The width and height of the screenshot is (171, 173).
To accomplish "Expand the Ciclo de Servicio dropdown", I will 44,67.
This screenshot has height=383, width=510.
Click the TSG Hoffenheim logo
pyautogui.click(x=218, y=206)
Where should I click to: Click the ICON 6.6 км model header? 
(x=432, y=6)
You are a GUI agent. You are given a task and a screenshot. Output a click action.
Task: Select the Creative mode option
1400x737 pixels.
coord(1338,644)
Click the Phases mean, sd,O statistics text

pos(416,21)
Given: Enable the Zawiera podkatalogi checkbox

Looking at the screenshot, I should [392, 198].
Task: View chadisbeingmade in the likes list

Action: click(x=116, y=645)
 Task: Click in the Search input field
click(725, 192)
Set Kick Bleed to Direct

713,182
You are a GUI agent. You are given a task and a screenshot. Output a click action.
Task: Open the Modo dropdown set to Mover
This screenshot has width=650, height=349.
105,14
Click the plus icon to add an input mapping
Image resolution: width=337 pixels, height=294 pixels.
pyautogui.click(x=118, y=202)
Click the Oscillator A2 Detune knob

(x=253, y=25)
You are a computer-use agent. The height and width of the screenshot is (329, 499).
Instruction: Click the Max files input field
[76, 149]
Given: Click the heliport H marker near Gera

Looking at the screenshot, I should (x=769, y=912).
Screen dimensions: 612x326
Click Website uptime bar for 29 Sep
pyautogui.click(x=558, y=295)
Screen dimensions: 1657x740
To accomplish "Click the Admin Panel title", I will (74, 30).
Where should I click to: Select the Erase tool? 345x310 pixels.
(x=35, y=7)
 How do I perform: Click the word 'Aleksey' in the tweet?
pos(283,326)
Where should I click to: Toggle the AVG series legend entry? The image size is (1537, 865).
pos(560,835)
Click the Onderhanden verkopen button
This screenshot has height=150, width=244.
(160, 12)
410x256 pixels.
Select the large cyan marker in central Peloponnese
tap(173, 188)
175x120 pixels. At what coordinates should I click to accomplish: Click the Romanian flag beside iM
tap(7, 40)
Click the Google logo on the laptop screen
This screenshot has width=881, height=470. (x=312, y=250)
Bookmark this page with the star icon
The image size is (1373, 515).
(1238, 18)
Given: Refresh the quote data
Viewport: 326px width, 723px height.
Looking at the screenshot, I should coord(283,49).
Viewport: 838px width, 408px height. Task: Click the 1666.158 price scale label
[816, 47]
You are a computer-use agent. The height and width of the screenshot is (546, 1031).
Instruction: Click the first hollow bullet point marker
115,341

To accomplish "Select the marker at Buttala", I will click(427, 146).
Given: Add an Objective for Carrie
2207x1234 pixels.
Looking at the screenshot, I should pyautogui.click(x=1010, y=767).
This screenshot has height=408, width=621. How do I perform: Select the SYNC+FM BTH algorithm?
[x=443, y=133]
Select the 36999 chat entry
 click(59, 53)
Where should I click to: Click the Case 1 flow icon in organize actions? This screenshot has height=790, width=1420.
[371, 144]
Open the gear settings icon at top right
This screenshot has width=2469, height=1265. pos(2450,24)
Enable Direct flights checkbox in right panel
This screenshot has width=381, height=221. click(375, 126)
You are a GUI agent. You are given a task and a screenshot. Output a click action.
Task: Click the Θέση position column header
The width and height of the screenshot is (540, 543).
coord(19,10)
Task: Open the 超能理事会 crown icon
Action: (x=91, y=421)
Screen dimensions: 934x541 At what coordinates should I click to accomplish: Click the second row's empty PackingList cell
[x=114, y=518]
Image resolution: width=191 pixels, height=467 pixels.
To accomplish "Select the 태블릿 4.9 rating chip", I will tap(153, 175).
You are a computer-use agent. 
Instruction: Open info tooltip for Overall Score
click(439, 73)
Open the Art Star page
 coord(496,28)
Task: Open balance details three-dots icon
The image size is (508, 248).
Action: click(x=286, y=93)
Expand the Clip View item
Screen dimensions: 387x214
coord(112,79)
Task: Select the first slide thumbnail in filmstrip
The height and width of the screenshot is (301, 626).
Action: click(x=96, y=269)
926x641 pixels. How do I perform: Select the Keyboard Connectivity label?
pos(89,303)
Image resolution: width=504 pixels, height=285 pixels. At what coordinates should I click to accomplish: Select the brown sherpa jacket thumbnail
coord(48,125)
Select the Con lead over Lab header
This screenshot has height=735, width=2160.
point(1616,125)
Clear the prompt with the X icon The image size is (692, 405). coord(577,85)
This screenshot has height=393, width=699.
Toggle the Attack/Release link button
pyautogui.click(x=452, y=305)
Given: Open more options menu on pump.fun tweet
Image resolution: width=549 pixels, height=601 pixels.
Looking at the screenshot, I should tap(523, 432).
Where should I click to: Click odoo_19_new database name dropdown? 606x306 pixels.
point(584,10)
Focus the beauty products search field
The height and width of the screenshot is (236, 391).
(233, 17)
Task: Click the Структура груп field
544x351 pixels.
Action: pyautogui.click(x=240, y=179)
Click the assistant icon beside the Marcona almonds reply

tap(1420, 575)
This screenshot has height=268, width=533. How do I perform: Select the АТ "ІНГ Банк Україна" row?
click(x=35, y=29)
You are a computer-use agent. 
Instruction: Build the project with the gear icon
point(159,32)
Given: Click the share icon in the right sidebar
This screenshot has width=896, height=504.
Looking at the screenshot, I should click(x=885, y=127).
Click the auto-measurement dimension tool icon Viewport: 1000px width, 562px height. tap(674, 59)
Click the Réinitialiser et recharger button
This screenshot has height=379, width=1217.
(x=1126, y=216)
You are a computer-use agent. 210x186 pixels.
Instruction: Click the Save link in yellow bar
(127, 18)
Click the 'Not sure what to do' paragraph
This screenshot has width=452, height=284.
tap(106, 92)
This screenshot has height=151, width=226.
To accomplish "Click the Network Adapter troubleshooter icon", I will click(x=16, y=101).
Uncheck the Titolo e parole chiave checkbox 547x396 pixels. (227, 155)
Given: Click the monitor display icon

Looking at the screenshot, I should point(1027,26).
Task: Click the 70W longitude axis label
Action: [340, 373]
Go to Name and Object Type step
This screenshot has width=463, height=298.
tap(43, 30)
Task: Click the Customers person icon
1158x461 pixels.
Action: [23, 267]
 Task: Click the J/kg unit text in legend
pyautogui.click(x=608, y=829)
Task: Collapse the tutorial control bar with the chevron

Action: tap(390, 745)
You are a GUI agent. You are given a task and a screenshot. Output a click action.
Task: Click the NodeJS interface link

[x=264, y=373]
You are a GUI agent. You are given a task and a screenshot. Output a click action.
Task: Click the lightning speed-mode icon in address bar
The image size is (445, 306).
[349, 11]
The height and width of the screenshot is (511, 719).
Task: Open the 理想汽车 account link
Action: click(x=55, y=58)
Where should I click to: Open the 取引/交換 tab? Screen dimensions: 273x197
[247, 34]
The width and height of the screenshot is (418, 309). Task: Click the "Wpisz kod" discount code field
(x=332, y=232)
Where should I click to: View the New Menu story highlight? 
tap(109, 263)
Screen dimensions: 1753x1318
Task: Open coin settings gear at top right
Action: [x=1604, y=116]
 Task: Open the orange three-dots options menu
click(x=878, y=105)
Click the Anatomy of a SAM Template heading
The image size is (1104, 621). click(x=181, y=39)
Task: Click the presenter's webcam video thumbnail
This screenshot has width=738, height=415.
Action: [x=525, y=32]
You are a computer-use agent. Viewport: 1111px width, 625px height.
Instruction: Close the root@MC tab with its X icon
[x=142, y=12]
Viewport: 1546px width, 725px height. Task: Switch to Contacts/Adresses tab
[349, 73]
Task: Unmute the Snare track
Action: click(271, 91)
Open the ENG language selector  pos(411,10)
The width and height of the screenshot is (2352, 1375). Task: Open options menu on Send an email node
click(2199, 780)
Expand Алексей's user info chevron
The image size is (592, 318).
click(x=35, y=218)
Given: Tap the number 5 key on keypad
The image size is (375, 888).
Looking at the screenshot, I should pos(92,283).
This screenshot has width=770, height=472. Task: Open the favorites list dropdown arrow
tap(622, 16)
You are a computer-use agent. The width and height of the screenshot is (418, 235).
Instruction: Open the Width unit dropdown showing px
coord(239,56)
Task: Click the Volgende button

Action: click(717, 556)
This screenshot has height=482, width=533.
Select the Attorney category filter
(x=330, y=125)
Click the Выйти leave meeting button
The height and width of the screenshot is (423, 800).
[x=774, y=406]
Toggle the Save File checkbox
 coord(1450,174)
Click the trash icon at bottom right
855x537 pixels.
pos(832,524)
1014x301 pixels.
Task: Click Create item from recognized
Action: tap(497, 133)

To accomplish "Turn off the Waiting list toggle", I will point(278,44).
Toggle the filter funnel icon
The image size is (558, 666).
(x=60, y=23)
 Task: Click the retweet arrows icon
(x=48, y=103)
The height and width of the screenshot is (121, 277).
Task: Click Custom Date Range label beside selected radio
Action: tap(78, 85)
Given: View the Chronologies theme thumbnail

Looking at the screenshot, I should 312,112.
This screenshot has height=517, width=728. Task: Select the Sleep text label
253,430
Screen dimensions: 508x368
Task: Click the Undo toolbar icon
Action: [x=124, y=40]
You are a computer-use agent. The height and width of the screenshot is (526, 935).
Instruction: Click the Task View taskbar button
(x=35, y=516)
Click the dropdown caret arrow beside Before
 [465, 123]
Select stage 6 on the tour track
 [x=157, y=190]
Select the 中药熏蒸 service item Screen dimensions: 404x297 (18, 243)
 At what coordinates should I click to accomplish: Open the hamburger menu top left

....................

> WHAT THIS TASK INVOLVES
Repeat the entries verbatim, starting at the line that contains "Given: Open more" and ending at the line that contains "(x=1126, y=216)".

> REPLY TO THE TASK
Given: Open more options menu on pump.fun tweet
Image resolution: width=549 pixels, height=601 pixels.
Looking at the screenshot, I should tap(523, 432).
Where should I click to: Click odoo_19_new database name dropdown? 606x306 pixels.
point(584,10)
Focus the beauty products search field
The height and width of the screenshot is (236, 391).
(233, 17)
Task: Click the Структура груп field
544x351 pixels.
Action: pyautogui.click(x=240, y=179)
Click the assistant icon beside the Marcona almonds reply

tap(1420, 575)
This screenshot has height=268, width=533. How do I perform: Select the АТ "ІНГ Банк Україна" row?
click(x=35, y=29)
You are a computer-use agent. 
Instruction: Build the project with the gear icon
point(159,32)
Given: Click the share icon in the right sidebar
This screenshot has width=896, height=504.
Looking at the screenshot, I should click(x=885, y=127).
Click the auto-measurement dimension tool icon Viewport: 1000px width, 562px height. tap(674, 59)
Click the Réinitialiser et recharger button
This screenshot has height=379, width=1217.
(x=1126, y=216)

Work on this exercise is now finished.